Sexta-feira, 30 de janeiro de 2026
Por Redação do Jornal O Sul | 23 de maio de 2023
Os deputados Ricardo Salles (PL-SP) e Talíria Petrone (PSOL-RJ) discutiram nesta terça-feira (23) durante a sessão de apresentação do plano de trabalho da Comissão Parlamentar de Inquérito (CPI) que investiga a atuação do Movimento dos Trabalhadores Sem Terra (MST).
Ricardo Salles é o relator do colegiado.
Durante pronunciamento, Talíria criticava a criação da CPI, que, para ela, é “uma tentativa da Câmara de criminalizar o MST”.
Ela também lembrou que o ex-ministro do Meio Ambiente de Jair Bolsonaro é investigado pela Polícia Federal.
“Cresceu mais de 70% da violência no campo. Tem a ver com grilagem, tem a ver com madeireiros, tem a ver com garimpo ilegal. Aliás com crimes em que tem envolvimento do próprio relator, hoje investigado pela Polícia Federal. Eu estou falando de fatos”, afirmou a deputada.
Salles disse que vai abrir processo contra ela no Conselho de Ética da Câmara.

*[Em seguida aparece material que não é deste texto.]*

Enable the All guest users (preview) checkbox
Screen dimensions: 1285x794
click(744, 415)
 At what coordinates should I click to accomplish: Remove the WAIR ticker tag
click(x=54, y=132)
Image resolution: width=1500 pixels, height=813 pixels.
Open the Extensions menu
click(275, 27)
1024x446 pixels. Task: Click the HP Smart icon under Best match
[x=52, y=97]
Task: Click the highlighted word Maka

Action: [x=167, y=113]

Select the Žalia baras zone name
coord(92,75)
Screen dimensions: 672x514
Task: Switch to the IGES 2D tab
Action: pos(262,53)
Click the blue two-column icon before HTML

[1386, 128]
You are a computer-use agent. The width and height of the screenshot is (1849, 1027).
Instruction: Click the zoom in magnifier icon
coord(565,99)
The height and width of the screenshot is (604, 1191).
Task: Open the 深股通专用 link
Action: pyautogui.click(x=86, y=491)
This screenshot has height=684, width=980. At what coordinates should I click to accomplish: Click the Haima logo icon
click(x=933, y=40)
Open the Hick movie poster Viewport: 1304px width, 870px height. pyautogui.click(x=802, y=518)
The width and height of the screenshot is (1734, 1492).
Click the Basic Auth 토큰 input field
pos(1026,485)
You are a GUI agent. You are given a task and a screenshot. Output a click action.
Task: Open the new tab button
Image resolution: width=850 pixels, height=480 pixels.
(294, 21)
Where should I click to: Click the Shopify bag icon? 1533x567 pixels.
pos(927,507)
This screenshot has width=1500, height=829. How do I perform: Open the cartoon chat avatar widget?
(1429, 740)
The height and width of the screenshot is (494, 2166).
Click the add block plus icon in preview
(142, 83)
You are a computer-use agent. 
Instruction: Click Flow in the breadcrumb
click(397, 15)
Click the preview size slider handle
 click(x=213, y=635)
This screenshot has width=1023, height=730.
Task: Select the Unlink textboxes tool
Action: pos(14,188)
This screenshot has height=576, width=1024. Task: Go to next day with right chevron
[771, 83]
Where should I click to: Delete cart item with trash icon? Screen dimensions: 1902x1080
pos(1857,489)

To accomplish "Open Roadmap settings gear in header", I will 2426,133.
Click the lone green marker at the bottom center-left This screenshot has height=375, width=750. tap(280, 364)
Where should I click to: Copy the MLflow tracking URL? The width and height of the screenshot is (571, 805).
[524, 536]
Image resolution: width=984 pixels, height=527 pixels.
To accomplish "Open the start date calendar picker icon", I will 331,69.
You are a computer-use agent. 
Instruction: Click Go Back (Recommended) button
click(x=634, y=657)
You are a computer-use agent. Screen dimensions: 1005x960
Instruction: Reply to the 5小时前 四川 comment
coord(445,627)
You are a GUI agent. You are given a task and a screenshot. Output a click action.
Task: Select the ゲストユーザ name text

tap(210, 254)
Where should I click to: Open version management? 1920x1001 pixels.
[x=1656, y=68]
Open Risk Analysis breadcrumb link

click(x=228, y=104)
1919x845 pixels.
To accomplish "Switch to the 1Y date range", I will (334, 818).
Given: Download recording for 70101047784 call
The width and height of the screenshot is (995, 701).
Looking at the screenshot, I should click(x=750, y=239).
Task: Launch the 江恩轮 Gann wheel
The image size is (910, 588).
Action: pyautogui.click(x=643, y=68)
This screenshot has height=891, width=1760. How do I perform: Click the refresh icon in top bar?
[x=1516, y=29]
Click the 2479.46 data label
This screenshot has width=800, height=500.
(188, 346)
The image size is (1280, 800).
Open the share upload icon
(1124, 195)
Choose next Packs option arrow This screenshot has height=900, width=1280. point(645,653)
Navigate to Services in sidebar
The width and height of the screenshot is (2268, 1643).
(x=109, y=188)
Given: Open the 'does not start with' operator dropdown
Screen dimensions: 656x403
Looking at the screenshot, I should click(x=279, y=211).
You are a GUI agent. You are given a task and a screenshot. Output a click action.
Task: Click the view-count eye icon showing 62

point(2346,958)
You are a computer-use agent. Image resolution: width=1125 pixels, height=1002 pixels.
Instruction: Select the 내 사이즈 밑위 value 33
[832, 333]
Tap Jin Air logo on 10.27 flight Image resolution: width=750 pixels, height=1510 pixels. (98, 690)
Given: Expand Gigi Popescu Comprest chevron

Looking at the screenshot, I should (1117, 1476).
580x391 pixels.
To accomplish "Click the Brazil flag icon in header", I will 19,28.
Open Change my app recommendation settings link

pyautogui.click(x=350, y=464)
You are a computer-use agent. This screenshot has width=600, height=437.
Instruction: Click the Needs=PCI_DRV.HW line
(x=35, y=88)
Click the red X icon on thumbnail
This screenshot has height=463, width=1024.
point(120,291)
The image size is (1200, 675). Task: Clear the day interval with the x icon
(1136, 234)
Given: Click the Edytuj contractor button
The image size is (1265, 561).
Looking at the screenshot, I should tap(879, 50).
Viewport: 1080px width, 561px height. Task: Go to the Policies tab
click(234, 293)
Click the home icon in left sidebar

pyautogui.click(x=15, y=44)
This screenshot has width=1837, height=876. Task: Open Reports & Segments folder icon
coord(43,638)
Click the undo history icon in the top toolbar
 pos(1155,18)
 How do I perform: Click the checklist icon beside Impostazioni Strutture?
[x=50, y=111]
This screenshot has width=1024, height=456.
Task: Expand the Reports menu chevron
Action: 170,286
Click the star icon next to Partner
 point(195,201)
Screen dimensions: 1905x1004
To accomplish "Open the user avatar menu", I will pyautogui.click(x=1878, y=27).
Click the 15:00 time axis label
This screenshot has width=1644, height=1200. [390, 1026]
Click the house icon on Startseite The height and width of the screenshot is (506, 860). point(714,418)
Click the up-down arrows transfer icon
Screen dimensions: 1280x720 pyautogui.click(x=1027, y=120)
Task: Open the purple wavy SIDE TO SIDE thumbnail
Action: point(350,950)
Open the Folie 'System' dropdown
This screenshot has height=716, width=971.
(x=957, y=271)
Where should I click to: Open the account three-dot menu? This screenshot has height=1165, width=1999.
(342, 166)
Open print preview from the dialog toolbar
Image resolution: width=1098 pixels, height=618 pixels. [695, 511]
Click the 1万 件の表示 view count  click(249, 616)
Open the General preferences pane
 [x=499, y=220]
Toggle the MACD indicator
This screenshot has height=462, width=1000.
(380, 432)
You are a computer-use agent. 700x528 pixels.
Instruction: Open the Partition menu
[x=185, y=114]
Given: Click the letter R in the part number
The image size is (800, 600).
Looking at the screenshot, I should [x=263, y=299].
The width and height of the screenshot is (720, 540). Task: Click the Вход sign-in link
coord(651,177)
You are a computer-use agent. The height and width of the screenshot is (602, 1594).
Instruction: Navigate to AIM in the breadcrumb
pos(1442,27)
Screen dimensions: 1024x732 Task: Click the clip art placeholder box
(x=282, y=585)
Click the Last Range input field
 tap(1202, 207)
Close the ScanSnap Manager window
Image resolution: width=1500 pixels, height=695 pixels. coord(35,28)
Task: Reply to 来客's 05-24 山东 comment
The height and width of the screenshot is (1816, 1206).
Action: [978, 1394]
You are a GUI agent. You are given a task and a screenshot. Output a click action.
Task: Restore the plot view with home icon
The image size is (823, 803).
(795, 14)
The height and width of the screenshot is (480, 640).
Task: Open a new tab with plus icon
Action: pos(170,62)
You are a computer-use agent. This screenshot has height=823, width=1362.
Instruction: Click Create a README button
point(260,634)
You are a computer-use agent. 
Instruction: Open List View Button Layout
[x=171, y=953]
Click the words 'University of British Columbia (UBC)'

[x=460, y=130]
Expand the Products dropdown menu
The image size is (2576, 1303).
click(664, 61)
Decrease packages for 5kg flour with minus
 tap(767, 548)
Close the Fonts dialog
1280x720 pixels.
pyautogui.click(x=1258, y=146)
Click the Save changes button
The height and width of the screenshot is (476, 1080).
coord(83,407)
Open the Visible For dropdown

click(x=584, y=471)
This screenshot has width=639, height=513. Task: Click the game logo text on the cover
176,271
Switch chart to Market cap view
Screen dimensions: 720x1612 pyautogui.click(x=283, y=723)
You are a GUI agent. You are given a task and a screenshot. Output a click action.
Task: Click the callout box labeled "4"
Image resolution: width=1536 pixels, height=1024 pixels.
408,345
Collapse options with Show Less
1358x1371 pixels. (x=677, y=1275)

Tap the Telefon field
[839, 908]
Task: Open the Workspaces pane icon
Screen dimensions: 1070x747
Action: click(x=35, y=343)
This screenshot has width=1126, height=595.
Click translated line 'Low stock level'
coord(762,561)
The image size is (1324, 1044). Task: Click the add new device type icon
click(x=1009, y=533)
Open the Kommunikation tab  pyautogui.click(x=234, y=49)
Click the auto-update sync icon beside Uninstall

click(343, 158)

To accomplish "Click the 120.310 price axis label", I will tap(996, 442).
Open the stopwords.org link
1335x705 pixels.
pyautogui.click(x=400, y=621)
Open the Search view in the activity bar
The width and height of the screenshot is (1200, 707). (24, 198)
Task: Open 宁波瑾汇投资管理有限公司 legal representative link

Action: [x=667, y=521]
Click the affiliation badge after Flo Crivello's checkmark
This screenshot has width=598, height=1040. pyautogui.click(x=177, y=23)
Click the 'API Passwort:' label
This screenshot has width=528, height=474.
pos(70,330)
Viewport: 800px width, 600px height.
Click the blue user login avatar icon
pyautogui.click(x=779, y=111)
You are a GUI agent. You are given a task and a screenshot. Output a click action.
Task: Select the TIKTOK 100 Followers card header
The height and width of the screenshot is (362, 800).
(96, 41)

Em seguida, o primeiro vice-presidente da CPI, Kim Kataguiri (União Brasil-SP), interrompeu a fala da parlamentar e disse que apresentaria um questionamento, alegando que, de acordo com o regimento da Casa, nenhum deputado poderia se referir de “forma injuriosa” a membros do Legislativo.
Já fora do microfone, a deputada acrescentou: “E olha que eu nem chamei de bandido ou de marginal, com todo respeito.”
Salles, então, pediu a palavra e disse que representará contra a deputada no Conselho de Ética da Câmara.
“Vou pedir à Mesa para fazer a extração da fala da deputada para representação no Conselho de Ética”, afirmou.
A CPI do MST conta com 40 deputados ruralistas, ligados à FPA (Frente Parlamentar Agropecuária), e apenas 14 governistas.
São 54 membros entre titulares e suplentes. O relator é o deputado Ricardo Salles (PL-SP) e o presidente, o deputado Tenente-Coronel Zucco (Republicanos-RS).